Back in 2016, the state of North Dakota and the pipeline company, Energy Transfer Partners brushed off arguments that the Lakota/Dakota/Nakota people had legitimate reasons to stop the pipeline because of treaties they signed with the United States government. Joye points out that Judge Boasberg did not accept that view. “Boasberg cited the 1851 Treaty specifically calling much of the pipeline’s route as our territory. Remember, we never gave up any rights with this treaty. The US came to us with this treaty because they lost a war to Chief Red Cloud. Nor does the later 1868 Treaty at Fort Laramie give up any lands set out in the 1851 Treaty. This is our land.”

This case follows on the heels of another Federal case involving the Tribes who live along the Klamath River. In November, 2019, a different federal judge ruled that the Yurok and other tribes along the Klamath River have priority to the water, ahead of irrigators at the top of the river. That decision said that irrigators could not divert more water than was safe or prudent to protect the river’s fish and animals which were guaranteed to the Tribes by the Federal government in the mid 1800’s.

Will Boasberg’s most recent ruling have an impact on other pipelines? Joye responded, “This will have an impact on KXL and Transcanada exactly because of the 1851 Treaty which gives us rights to the land all the way to the Yellowstone River.”

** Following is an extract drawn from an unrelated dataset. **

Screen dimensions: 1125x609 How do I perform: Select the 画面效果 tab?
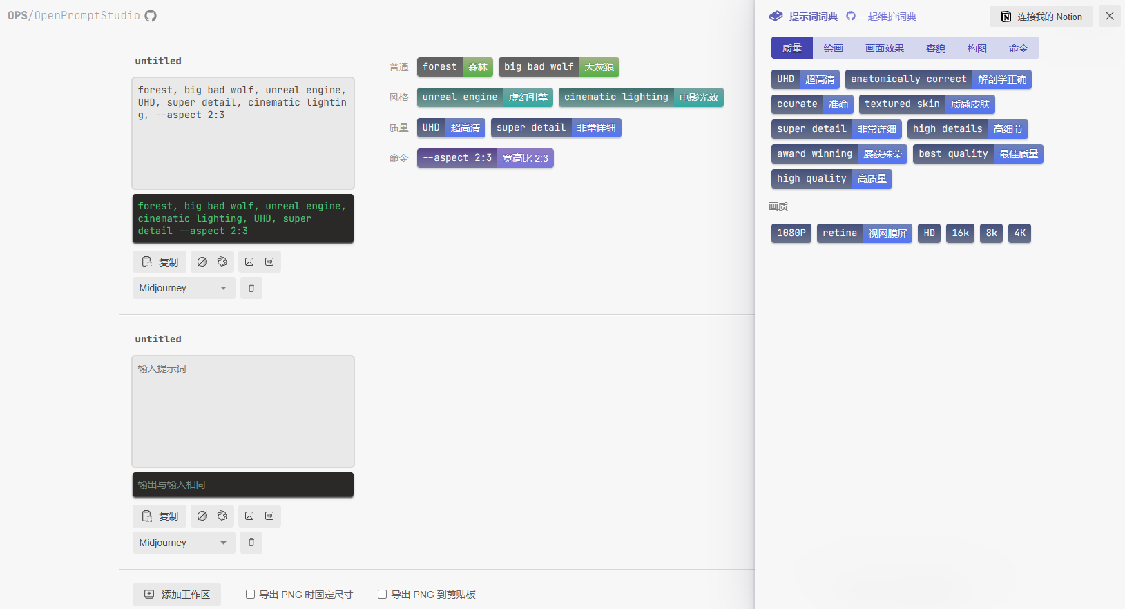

Despite the Covid-19 virus, Joye and her husband Floyd are doing well. Joye stays mostly at home to protect her health. “Floyd gets to wear full face, hands and body protection at work and doesn’t have to interact with the public.” She laughs at the run on toilet paper. “Most of the world has some other solution to that issue: bidets in most of Europe.” On the high plains, “We have a broad leaf plant that comes up this time of year, and the Lakota name for that plant, literally translates to: ‘butt-wipe’”. Joye cackled her famous laugh and said good-bye.